What a way to go: Panic at No 10, paranoia at the Yard
The PM is defiant. he says cash for honours will not force him from office. But the police refuse to be put off the scent and are going to extraordinary lengths to secure their evidence. Marie
Woolf and Francis Elliott report
Published: 04 February 2007 For once, Tony Blair showed a sliver of genuine emotion. He had agreed to be examined, appropriately enough, in a GP surgery in his Sedgefield constituency. When John Humphrys, interviewing the Prime Minister for BBC Radio 4's Today programme, prodded him over the cash-for-honours affair, the hurt was raw.
"I'm not going to beg for my character in front of anyone," he snapped. "I am not going to get into a situation where I am pleading for my integrity, not even in front of the public."
This was more than Mr Blair's by now familiar message of defiance. It was a howl of rage at they way in which a once proud premiership has been brought so low.

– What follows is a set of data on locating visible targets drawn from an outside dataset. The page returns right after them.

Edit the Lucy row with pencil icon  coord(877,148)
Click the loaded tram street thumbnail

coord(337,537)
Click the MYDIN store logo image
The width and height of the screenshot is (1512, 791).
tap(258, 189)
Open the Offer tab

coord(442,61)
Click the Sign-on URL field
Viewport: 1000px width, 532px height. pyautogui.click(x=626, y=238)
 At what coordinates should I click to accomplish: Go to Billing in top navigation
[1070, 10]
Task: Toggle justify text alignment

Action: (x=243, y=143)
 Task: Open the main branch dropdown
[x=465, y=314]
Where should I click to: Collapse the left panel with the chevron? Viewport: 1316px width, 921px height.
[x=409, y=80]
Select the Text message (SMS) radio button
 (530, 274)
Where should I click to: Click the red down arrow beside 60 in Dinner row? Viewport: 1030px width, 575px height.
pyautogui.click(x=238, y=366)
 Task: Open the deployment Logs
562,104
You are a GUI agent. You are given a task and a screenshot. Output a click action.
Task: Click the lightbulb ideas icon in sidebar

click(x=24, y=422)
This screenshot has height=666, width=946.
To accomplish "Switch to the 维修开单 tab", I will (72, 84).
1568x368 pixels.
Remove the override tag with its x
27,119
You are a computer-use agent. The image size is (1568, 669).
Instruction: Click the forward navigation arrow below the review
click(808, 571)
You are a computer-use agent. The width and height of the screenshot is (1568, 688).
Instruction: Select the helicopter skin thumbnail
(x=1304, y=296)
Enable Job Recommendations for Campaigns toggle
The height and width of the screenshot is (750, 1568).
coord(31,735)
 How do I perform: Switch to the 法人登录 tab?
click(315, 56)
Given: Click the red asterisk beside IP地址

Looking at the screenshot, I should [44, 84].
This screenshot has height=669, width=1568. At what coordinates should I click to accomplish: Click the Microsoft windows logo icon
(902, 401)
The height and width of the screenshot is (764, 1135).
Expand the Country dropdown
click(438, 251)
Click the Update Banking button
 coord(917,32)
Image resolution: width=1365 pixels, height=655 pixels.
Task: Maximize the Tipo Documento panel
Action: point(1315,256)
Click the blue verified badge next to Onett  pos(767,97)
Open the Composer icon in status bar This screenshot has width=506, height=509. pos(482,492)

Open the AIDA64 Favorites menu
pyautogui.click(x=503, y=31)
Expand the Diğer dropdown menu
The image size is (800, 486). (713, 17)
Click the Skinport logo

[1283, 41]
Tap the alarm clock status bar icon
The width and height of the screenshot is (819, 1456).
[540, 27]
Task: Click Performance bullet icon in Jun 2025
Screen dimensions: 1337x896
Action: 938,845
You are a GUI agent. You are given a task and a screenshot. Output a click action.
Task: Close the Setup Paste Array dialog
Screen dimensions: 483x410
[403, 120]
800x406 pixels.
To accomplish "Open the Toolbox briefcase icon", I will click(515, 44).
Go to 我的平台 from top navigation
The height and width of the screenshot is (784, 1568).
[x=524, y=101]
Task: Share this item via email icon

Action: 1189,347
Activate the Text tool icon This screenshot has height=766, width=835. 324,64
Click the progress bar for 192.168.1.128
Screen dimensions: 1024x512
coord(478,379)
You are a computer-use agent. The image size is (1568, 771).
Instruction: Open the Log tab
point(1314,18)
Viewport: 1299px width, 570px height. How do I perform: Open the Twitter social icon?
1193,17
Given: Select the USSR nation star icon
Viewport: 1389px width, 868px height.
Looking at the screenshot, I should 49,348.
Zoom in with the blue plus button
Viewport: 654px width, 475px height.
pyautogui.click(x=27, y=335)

The re-arrest of Lord Levy, Mr Blair's chief fundraiser - this time under suspicion of perverting the course of justice - sent Westminster into a frenzy of speculation that charges were about to be laid after a year-long police investigation. And when it was then revealed that Mr Blair had himself been visited by detectives for a second time, the media firestorm raged more fiercely than ever.
"It can be hard to stay calm as it rages," Mr Blair told party activists at a Labour conference yesterday. "But, however buffeted, it should not change our course or our confidence."